Search the entries for the word "column". Copy every line where it turns up.

________________________

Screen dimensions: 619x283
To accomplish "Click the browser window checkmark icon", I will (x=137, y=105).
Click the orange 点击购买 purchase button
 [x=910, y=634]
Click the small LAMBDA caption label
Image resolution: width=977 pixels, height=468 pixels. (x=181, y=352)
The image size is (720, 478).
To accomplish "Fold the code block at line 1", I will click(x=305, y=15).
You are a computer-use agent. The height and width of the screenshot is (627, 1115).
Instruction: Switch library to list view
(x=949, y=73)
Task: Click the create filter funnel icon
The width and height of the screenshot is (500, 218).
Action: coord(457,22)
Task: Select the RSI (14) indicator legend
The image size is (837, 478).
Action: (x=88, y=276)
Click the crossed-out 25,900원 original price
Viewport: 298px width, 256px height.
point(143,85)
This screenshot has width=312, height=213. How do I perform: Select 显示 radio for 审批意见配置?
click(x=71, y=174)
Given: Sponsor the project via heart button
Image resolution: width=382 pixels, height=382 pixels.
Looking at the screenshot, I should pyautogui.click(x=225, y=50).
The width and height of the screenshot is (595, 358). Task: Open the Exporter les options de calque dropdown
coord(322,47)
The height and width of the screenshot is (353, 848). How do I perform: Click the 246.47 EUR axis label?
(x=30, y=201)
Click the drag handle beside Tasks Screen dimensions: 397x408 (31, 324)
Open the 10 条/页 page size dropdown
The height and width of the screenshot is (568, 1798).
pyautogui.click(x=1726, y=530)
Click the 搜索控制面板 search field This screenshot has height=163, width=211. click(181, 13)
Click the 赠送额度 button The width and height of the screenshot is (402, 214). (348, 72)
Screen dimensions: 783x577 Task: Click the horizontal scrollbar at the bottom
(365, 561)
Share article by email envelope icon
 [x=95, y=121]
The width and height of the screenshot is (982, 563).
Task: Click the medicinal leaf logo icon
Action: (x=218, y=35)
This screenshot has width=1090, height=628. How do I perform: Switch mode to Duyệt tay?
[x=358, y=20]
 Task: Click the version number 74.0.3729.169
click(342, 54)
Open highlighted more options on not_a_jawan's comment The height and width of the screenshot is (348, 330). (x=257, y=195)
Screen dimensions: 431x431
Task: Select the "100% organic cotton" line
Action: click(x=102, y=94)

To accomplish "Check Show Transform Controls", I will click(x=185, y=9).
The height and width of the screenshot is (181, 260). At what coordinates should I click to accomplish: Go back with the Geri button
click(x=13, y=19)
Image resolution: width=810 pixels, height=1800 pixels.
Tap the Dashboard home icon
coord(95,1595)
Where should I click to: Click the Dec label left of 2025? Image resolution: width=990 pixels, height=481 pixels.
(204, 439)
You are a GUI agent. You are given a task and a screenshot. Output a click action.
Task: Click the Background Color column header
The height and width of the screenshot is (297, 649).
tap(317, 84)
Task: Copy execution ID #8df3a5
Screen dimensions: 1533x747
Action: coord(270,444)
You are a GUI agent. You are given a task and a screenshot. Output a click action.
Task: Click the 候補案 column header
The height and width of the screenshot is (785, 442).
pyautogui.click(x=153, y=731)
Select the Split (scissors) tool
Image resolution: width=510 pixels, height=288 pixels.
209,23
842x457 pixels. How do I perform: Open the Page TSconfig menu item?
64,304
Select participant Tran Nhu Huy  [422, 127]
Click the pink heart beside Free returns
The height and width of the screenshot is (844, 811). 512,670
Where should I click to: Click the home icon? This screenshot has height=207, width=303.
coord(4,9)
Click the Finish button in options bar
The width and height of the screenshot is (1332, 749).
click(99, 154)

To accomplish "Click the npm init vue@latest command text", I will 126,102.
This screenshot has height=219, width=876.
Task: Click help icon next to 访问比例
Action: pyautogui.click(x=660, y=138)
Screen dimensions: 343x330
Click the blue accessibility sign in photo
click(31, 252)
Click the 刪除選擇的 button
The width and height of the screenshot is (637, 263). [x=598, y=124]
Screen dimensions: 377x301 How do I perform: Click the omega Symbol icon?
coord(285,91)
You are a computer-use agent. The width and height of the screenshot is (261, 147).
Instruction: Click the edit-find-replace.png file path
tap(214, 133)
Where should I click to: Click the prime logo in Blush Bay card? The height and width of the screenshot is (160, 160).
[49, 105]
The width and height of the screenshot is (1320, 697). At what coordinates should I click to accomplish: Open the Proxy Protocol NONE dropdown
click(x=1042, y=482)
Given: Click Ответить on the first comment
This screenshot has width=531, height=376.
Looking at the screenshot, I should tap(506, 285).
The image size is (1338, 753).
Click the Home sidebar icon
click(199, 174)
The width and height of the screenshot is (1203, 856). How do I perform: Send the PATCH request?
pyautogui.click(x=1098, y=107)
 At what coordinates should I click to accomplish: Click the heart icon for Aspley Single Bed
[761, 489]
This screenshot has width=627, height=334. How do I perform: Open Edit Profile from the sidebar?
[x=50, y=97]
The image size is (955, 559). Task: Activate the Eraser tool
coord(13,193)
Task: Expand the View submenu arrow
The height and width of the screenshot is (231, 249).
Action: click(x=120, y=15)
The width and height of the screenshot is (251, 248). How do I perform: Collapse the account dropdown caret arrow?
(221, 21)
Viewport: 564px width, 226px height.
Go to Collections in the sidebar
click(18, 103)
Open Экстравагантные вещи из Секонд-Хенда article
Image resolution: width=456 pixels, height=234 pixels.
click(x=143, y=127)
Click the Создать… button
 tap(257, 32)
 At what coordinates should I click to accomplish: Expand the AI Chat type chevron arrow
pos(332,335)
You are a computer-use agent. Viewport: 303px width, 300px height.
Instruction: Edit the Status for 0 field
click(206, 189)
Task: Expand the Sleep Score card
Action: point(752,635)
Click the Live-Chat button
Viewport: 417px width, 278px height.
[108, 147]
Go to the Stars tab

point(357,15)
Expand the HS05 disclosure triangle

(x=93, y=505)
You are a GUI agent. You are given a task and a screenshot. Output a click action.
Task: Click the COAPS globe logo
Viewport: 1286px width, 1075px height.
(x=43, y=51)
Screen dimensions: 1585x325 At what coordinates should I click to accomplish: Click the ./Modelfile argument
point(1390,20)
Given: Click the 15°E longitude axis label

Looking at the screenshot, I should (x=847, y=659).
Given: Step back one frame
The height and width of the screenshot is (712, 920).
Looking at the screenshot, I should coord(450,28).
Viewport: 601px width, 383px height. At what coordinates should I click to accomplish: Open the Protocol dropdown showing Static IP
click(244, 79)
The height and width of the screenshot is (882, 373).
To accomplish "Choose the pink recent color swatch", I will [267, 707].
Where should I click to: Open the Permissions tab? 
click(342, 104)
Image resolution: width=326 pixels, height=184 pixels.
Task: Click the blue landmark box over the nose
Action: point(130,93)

________________________

[OUTPUT OF THE TASK]:
Task: Click the Background Color column header
Task: Click the 候補案 column header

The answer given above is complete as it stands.